The server supports external hard drives formatted using FAT32 and NTFS file systems, allowing you to simply plug any existing USB drive into the NAS and immediately share its files. The NAS can also format external hard drives using the FAT32 file system, regardless of the drive's capacity. This is really useful, as Windows only allows you to format a hard drive that's smaller than 32GB using FAT32.

The BlackArmor 440 NAS server comes with two Gigabit Ethernet ports. These ports, apart from allowing for the linking of multiple units together for NAS to NAS backup, can also be used for aggregation.

A year ago, we tested the BlackArmor 440 using Windows XP Professional; we did the same set of tests again using a Windows 7 64-bit computer. Though the new scores were significantly better than what we got a year ago, they were still noticeably slower than recently released NAS servers. As this is a four-bay NAS serve, we tested it with RAID 0 and RAID 5, which are the most popular RAID configurations.

In RAID 0--which is optimized for performance and maximum amount of storage at the expense of data integrity-- the BlackArmor 440's write speed was at 245Mbps; its read speed was 567.1Mbps. For comparison, the Synology DS410 scored 429.4Mbps and 867Mbps for write and read, respectively.

In RAID 5, which is the recommended configuration to be used with the BlackArmor 440, as it balances between data safety and the amount of storage, the NAS' scores were slightly lower, as expected, at 223.8Mbps and 465.0 145Mbps for write and read, respectively. Again for comparison, the Netgear ReadyNAS Ultra did much better with 443.7Mbps (write) and 875.2Mbps (read).

Overall the BlackArmor 440 posted decent data transfer rates, above average in reading and slightly below average in writing on our charts. With this performance it's capable of handling most data sharing and media streaming needs. However, as it's one that offers the most amount of storage, we wish its performance were on par with that of the Synology DS410 or the ReadyNAS Ultra4.

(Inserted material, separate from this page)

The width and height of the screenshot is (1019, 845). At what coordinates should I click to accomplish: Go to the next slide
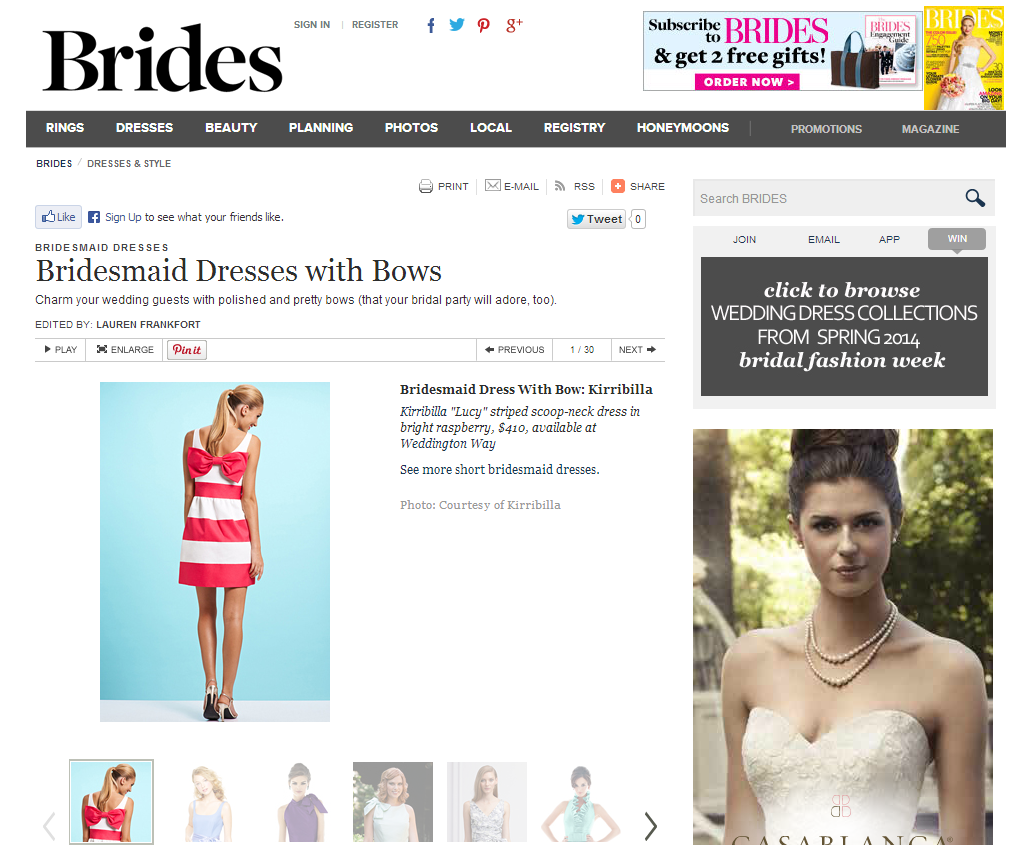[x=637, y=350]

CNET Labs NAS performance scores via wired Gigabit Ethernet connection (in Mbps)
(Longer bars indicate better performance)
Seagate BlackArmor 440 (RAID 0)
Seagate BlackArmor 440 (RAID 5)
QNAP TS-259 Pro (RAID 0)
QNAP TS-259 Pro (RAID 1)
Synology DiskStation DS710+ (RARID 1)
Patriot Valkarie Dual-Bay (RAID 0)
Patriot Valkarie Dual-Bay (RAID 1)

The BlackArmor 440 worked quietly in our tests, but we happened to run into very unusual situations where the NAS didn't work well at all with certain routers that have their QoS features turned on. More specifically, we experienced extremely slow read speed with both the D-Link DIR-655 and the D-Link DIR-825 when the QoS feature is turned on. It's recommended that you turn off your home router's QoS when you use the BlackArmor 440.

Service and support
Seagate backs the BlackArmor 440 NAS server with a decent three-year warranty, whereas most other NAS servers are backed with one-year warranties. Toll-free phone service is available weekdays, 5 a.m. to 7 p.m. PT, or you can e-mail technical support via a Web form. Seagate's support site offers installation and troubleshooting assistance, a download library, a knowledgebase, and a drive troubleshooter.